Hmm, I don't quite follow (but I know you were there!). I know there was disagreement about the right way to do multihomed hosts on the Internet; RFC 1122 gets at this with its discussion of the "strong ES model" vs. "weak ES model," and RFC 6418/6419 has a survey of current-ish behavior. By now, most implementations seem to use the "weak ES model" by default or have it configurable. This allows all interfaces to have the same IP address if you want.

But that doesn't solve the problems that MPTCP solves, i.e.: (a) break-before-make failover of a TCP connection across different network paths between two hosts, and (b) combining the resources of multiple end-to-end network paths in one connection.

Because even if a host uses the same IP address for different interfaces (and therefore a TCP connection can survive failure of one interface), it's not like that IP address is going to be individually globally routable. There's no way for some router in the middle of the Internet to know that you just walked out of range of the coffeeshop Wi-Fi and are now only reachable via a commercial LTE ISP, and would like to have incoming datagrams start arriving via the LTE interface (and ISP) instead. They won't let everybody's laptop be its own one-host AS and do a BGP announcement every time it loses a Wi-Fi interface, and even if they did, it would take too long to propagate to be useful. MPTCP (and the mobility in QUIC and Mosh) solves the problem by keeping the network ignorant of the roaming and letting the connection failover to a different network path by having the end hosts address each other at different IP addresses. Similar story, I think, for aggregating network paths between two individually multihomed hosts.

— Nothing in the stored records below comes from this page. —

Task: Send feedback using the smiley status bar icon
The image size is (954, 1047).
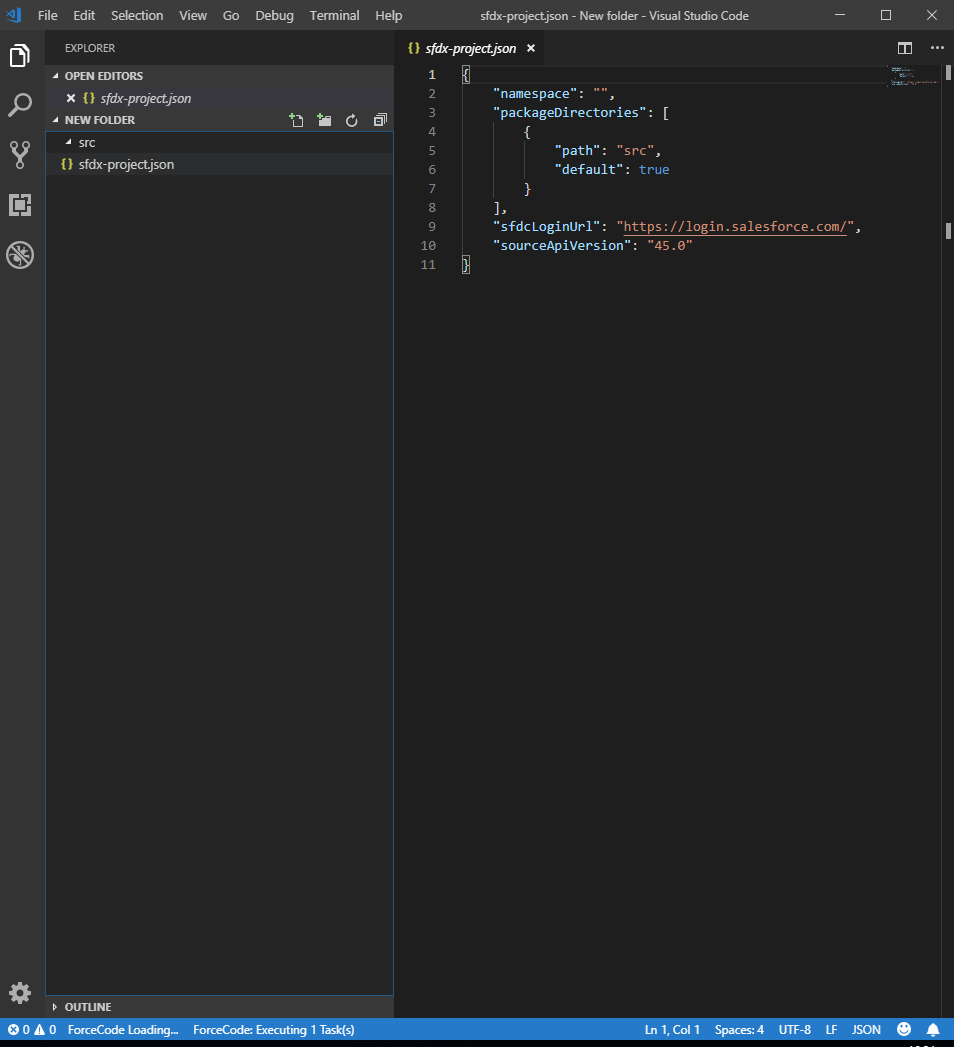Action: [x=903, y=1029]
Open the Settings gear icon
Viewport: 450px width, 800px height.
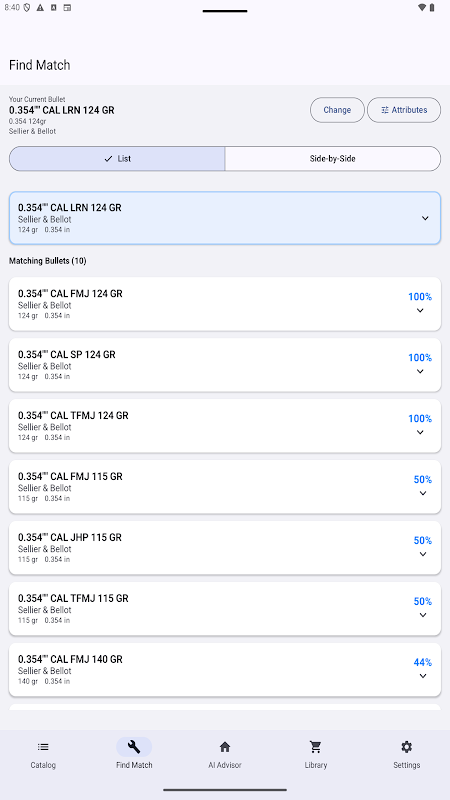click(x=406, y=747)
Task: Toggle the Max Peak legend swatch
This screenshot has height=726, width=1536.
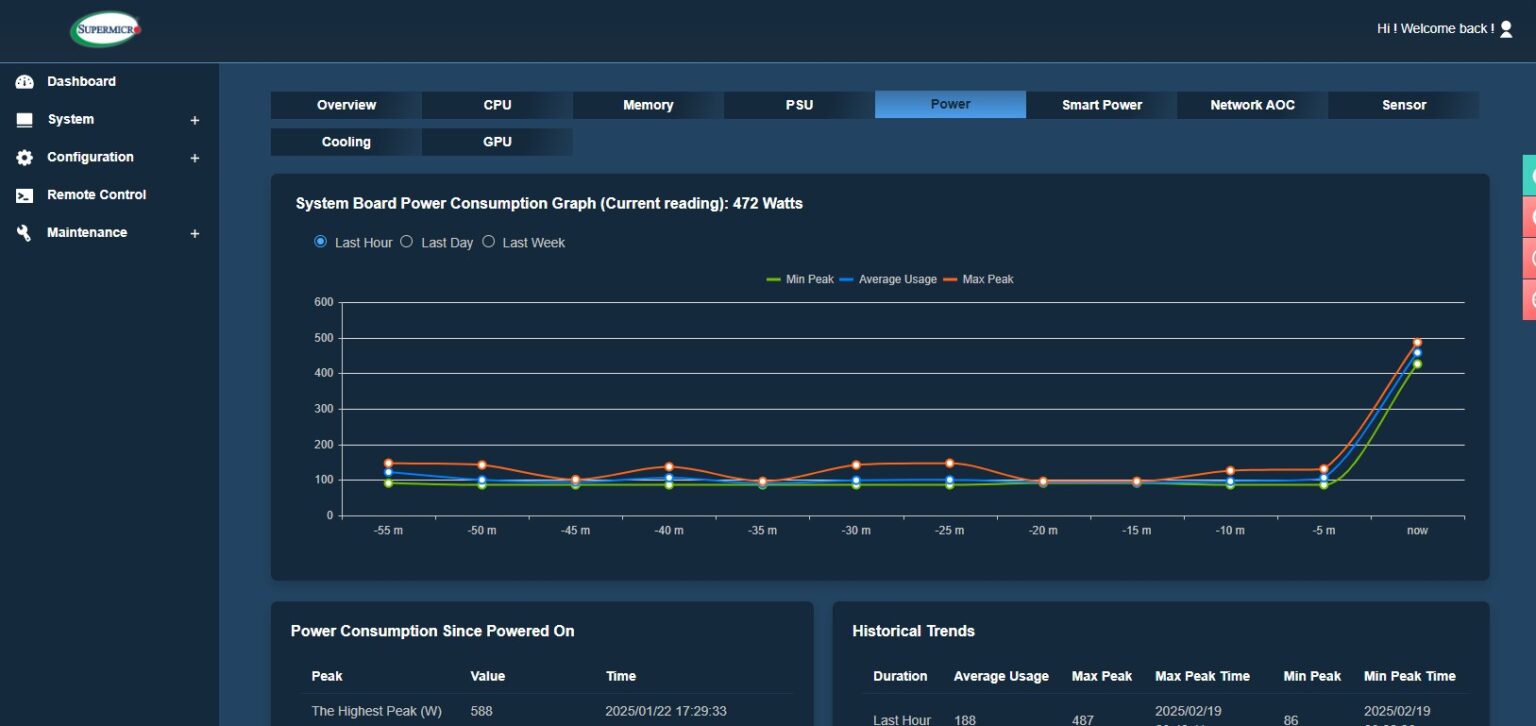Action: [x=951, y=280]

So QUIC provides Mosh-like semi-arbitrary data transfers? This would be great for stuff like an IRC bouncer, because while Mosh exhibits excellent resilience, it prevents efficient rich-client functionality like instant auto-complete (Mosh triggers a prediction delay in that case) and window-switching.

I can add an IP as a loopback just fine - my routers have that all the time.

The problem is then how does the network know where my IP address is. When a packet aims at my loopback, how does it work its way to me?

The answer is the same as interface addresses - we use routing protocols for that, mainly today that's OSPF (in local networks) and BGP (globally).

Convergence takes a relatively long time for BGP, and BGP (at least at a global scale) is limited to /24s. ISPs won't accept your /32 advert.

Even if they did, traffic still only goes in one direction from a given host. On top of that, theoretically if every BGP peer rand BFD you might see failovers in a few seconds, but that's not the real world.

> The problem is then how does the network know where my IP address is. When a packet aims at my loopback, how does it work its way to me?

Mobile IP:

> The basic idea behind the separation is that the Internet architecture combines two functions, routing locators (where a client is attached to the network) and identifiers (who the client is) in one number space: the IP address. LISP supports the separation of the IPv4 and IPv6 address space following a network-based map-and-encapsulate scheme (RFC 1955). In LISP, both identifiers and locators can be IP addresses or arbitrary elements like a set of GPS coordinates or a MAC address.[2]

* https://en.wikipedia.org/wiki/Locator/Identifier_Separation_...

Very complex solutions that don't scale.

And we still need to assign at least one /32 to every mobile device.

IPV6 and give a /64 to each device. That's fine, however you're still with a routing table of upto 2^64 entries. Currently BGP routing table is upto 2^24 entries, but it's really less than 1 million entries.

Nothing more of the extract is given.